Leitores têm questionado o que há de provas materiais de crimes na Lava Jato, além de declarações acusatórias nascidas de delações premiadas. Incomoda a alguns a reprodução acrítica de depoimentos.

Exemplos: Emílio Odebrecht disse "não ter dúvidas" de que Antonio Palocci "podia ser" operador do PT. João Santana comentou da seguinte maneira críticas de Lula à então presidente da Petrobras, Graça Foster, que estaria fechando a torneira das empreiteiras: "Visto de trás para diante, pode parecer que tem algo a mais. Eu não posso dizer isso com convicção, mas cria uma nuvem de significados que podem ser um pouco diferentes..."

Já são 155 acordos de colaboração premiada. O trabalho é árduo. Os repórteres têm de ouvir criticamente depoimentos longuíssimos, juntar as histórias relatadas por uns com as contadas por outros, encontrar e decifrar documentos entregues à Justiça, problematizar versões e contraversões e explicar ao leitor de que provas ou indícios os delatores se fazem acompanhar.

Os jornais têm evidentemente de cumprir o papel de noticiar logo os fatos mais importantes. Assim o leitor espera. Com as condições mínimas, todos fazem mais ou menos a mesma coisa. Reproduzem trechos dos depoimentos, contextualizando do jeito que dá.

É preciso, no entanto, que os jornais em geral, e a Folha em particular, almejem papel de maior relevância. Se atuarem apenas como transmissores, são dispensáveis.

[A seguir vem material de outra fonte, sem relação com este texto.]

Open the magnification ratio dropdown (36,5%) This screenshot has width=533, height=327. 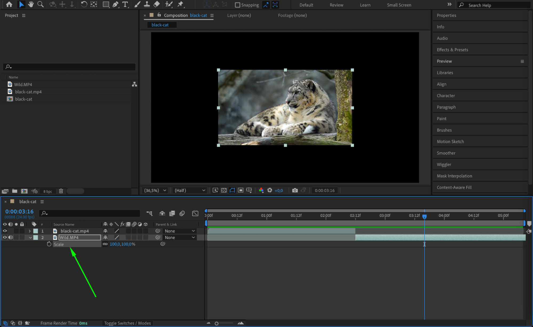click(x=155, y=190)
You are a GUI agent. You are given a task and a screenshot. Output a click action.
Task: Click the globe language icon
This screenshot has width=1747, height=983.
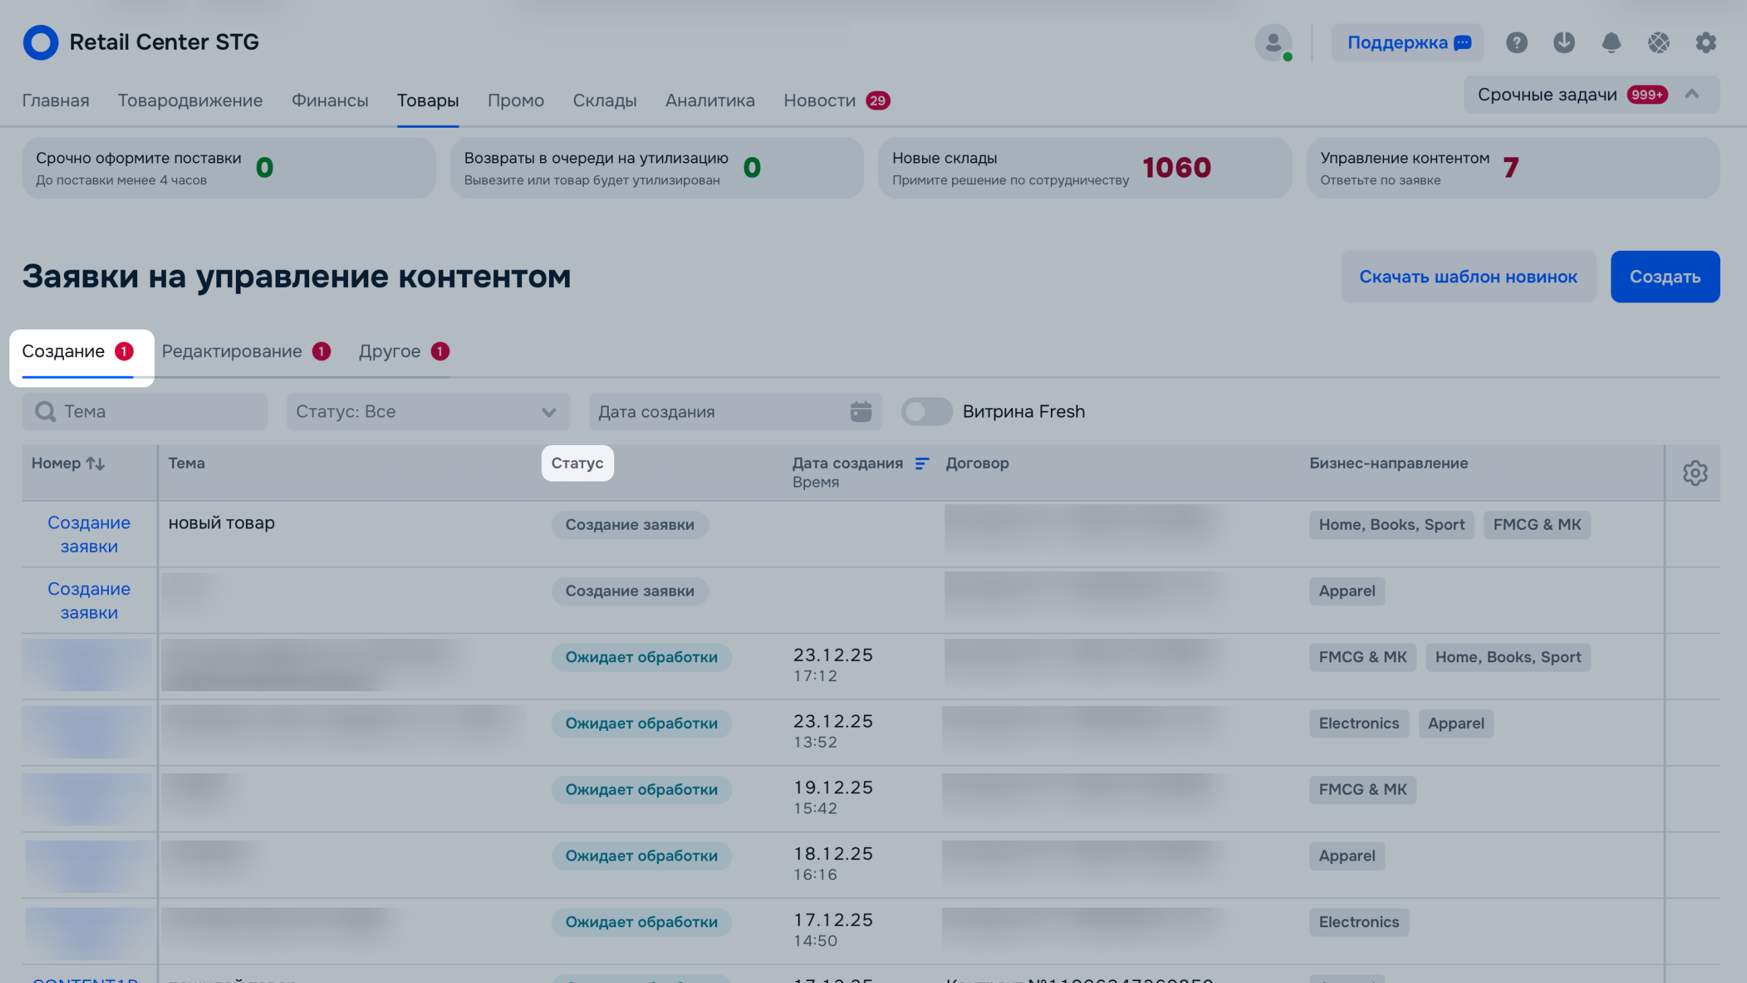point(1659,43)
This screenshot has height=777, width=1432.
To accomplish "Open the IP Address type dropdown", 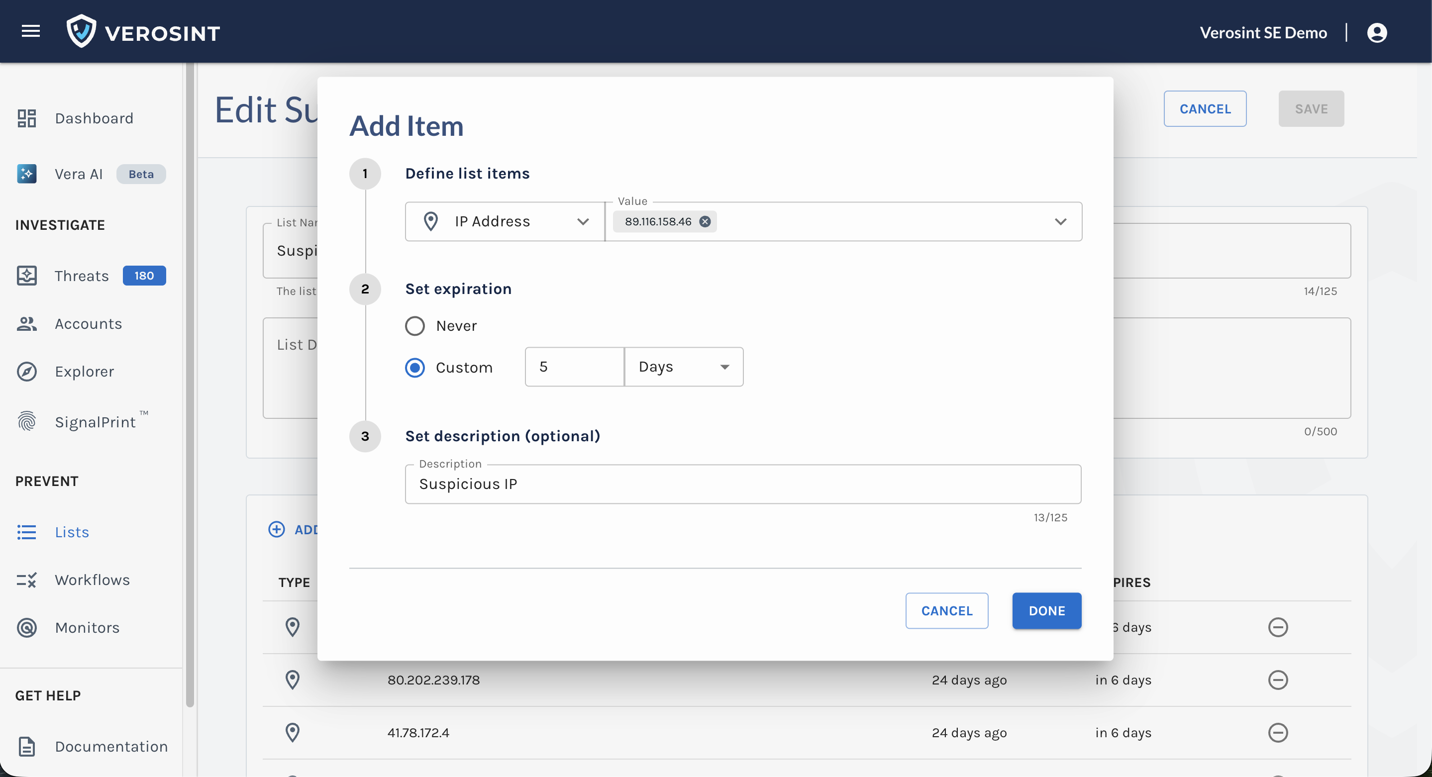I will (x=505, y=222).
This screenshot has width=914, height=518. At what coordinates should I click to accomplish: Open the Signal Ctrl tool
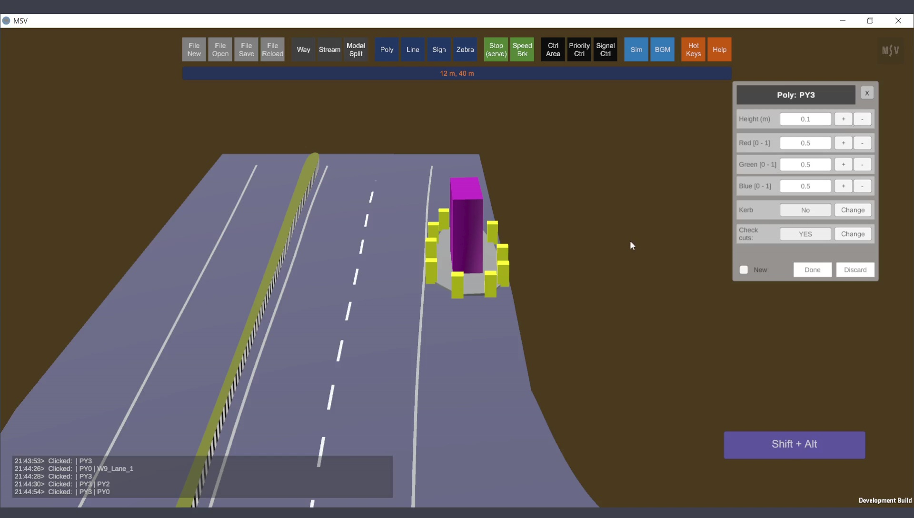click(605, 50)
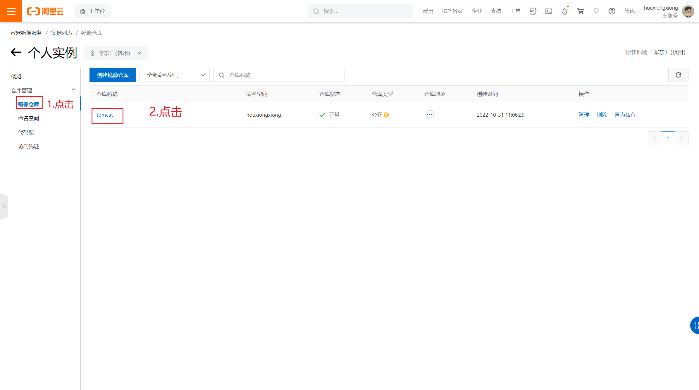The width and height of the screenshot is (699, 390).
Task: Open 访问凭证 in the sidebar
Action: click(28, 146)
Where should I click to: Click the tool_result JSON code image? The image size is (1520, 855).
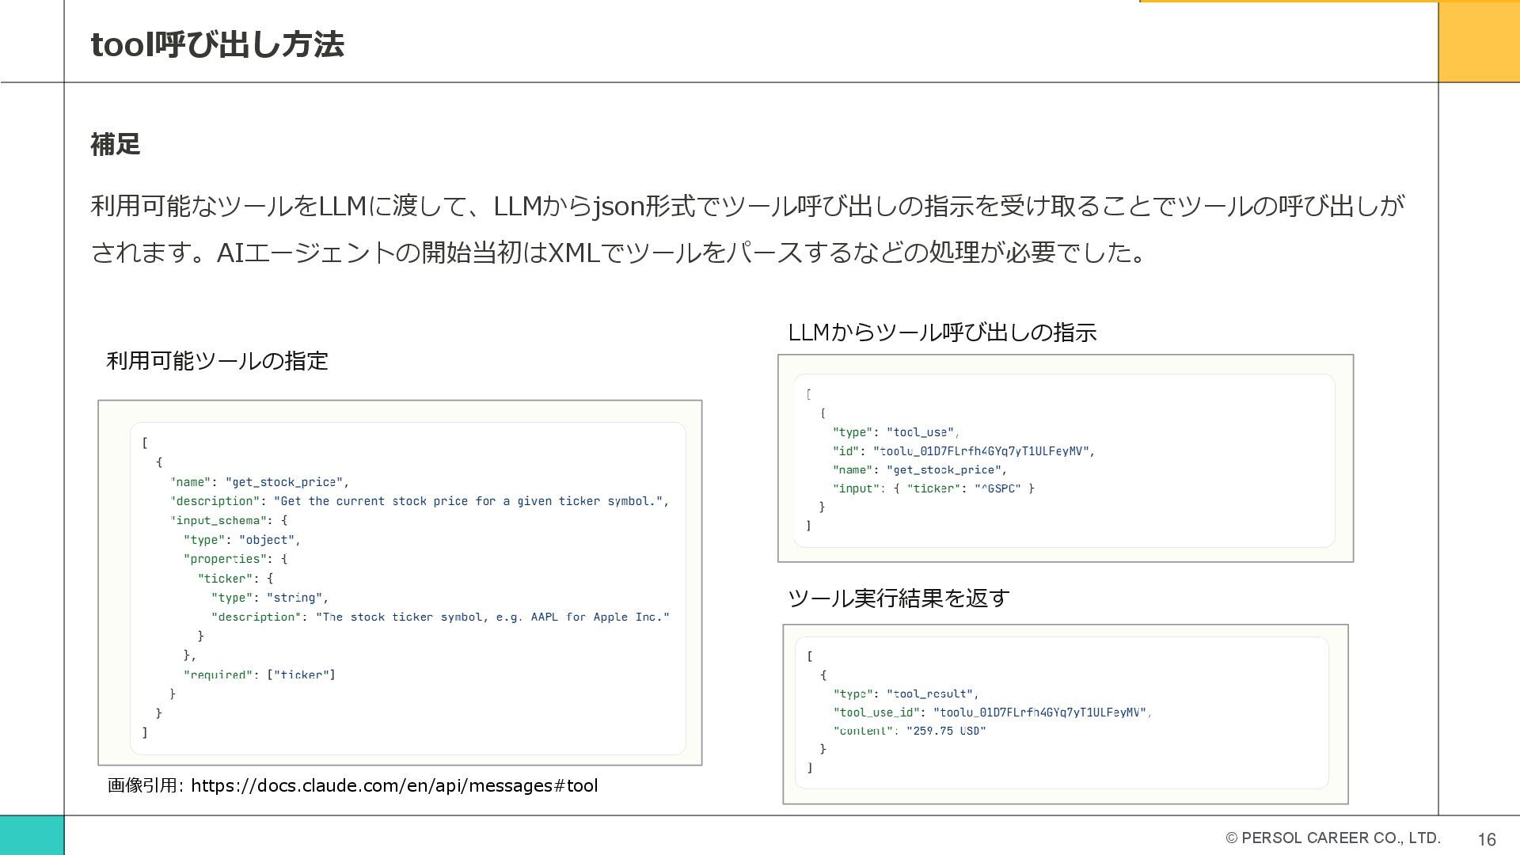click(x=1065, y=713)
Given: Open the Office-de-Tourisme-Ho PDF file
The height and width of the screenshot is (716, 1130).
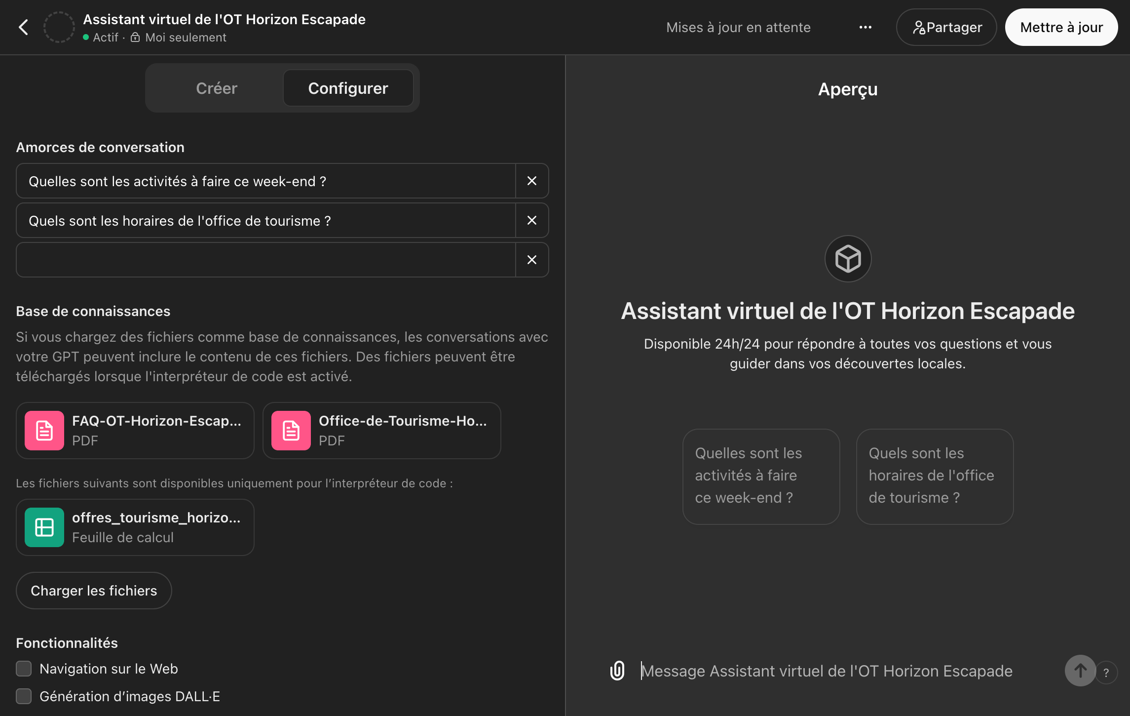Looking at the screenshot, I should pyautogui.click(x=382, y=431).
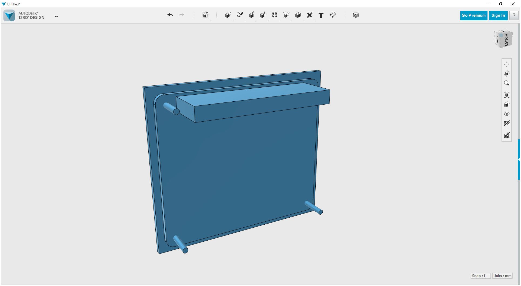The width and height of the screenshot is (521, 286).
Task: Select the Construct tool
Action: (x=251, y=15)
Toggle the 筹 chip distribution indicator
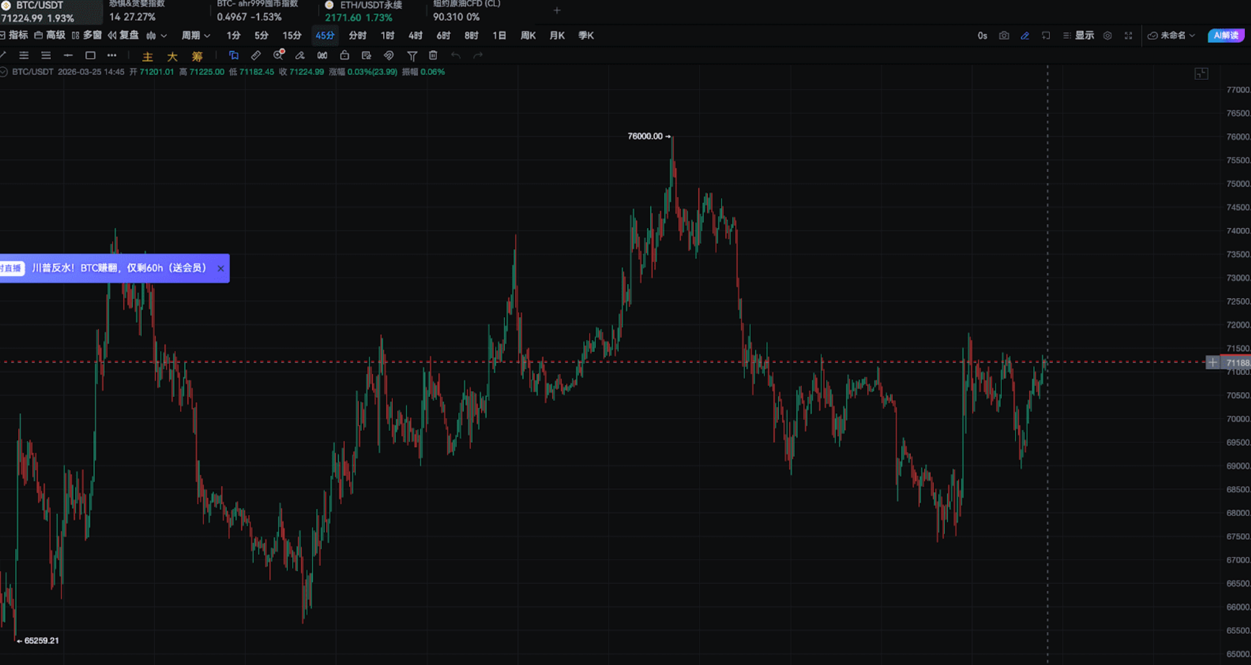The height and width of the screenshot is (665, 1251). pos(197,56)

Entendo a cobrança dos leitores sobre a publicação do que existe de provas concretas. A Folha tem de ser cuidadosa em suas afirmações, ao mesmo tempo em que precisa demonstrar que indícios constroem circunstâncias que podem formar a convicção do juiz e daí levarem à condenação de determinado acusado. Não é necessário, como parte dos leitores acredita, que existam provas materiais como extratos bancários, papéis assinados irrefutáveis, confissões de culpa gravadas, vídeos de encontros etc.

Não se pode provar com probabilidades, como disse um ministro do STF, mas um somatório de indícios pode se tornar prova cabal que permita atribuir um crime a alguém.

Em 7 de maio, a Folha publicou reportagem que indica um caminho a seguir. Nela, revelou que depoimentos de delatores da Odebrecht e materiais entregues como prova ao Ministério Público Federal contêm erros factuais, contradições e inconsistências, em casos que envolvem governadores e parlamentares, entre outros acusados.

Urge que trabalho semelhante venha a ser feito com os personagens principais da Lava Jato.

A Folha precisa investir, sofisticar e melhorar muito a exploração de sua plataforma digital.

Com tanta notícia acontecendo o tempo todo, a versão digital é ferramenta decisiva pelo espaço ilimitado, pela possibilidade de atualização, pelas potencialidades que lhe são características. Em meio ao telecatch da política, o leitor é quem fica zonzo. Cabe ao jornal mostrar-se capaz de colocá-lo no eixo.